- INSTRUCTIONS
A. Write out the part of the passage on Claude Code skills and plan mode that opens with the words containing "allowed-tools restricts which" and closes with "with fingers crossed.".
B. Using the passage on Claude Code skills and plan mode, explain in one to three sentences why skills are the correct choice for analysis tasks that produce verbose output.

- DOCUMENT SEGMENT

•••

Map all exports, identify dead code, and return a summary.
The forked context returns a summary to the main session. This is why skills are the correct choice for analysis tasks that produce verbose output — codebase exploration, brainstorming alternatives, or generating comprehensive reports. Without forking, that output fills your context window.
allowed-tools restricts which tools the skill can access during execution. A documentation-generation skill that should only read files can be restricted to ["Read", "Grep", "Glob"] — preventing it from accidentally writing or deleting files.
The parallel applies precisely to plan mode vs direct execution. The exam tests your judgment about when each is appropriate.
Plan Mode vs Direct Execution
Plan mode exists because some tasks should not be executed immediately. When Claude Code enters plan mode, it explores the codebase, considers approaches, and designs a plan before writing any code. This prevents costly rework on complex changes.
Use plan mode when:
- The change spans multiple files. A library migration affecting 45 files should be planned, not executed file-by-file with fingers crossed.

•••

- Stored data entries
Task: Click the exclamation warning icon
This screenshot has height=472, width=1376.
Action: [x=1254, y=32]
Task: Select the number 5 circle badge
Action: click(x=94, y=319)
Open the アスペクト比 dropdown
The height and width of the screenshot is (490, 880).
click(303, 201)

•••

- ANSWERS BELOW
A.
allowed-tools restricts which tools the skill can access during execution. A documentation-generation skill that should only read files can be restricted to ["Read", "Grep", "Glob"] — preventing it from accidentally writing or deleting files.
The parallel applies precisely to plan mode vs direct execution. The exam tests your judgment about when each is appropriate.
Plan Mode vs Direct Execution
Plan mode exists because some tasks should not be executed immediately. When Claude Code enters plan mode, it explores the codebase, considers approaches, and designs a plan before writing any code. This prevents costly rework on complex changes.
Use plan mode when:
- The change spans multiple files. A library migration affecting 45 files should be planned, not executed file-by-file with fingers crossed.

B. A skill runs in a forked context that returns only a summary to the main session. Without forking, the verbose output from tasks such as codebase exploration, brainstorming alternatives, or generating comprehensive reports would fill the context window.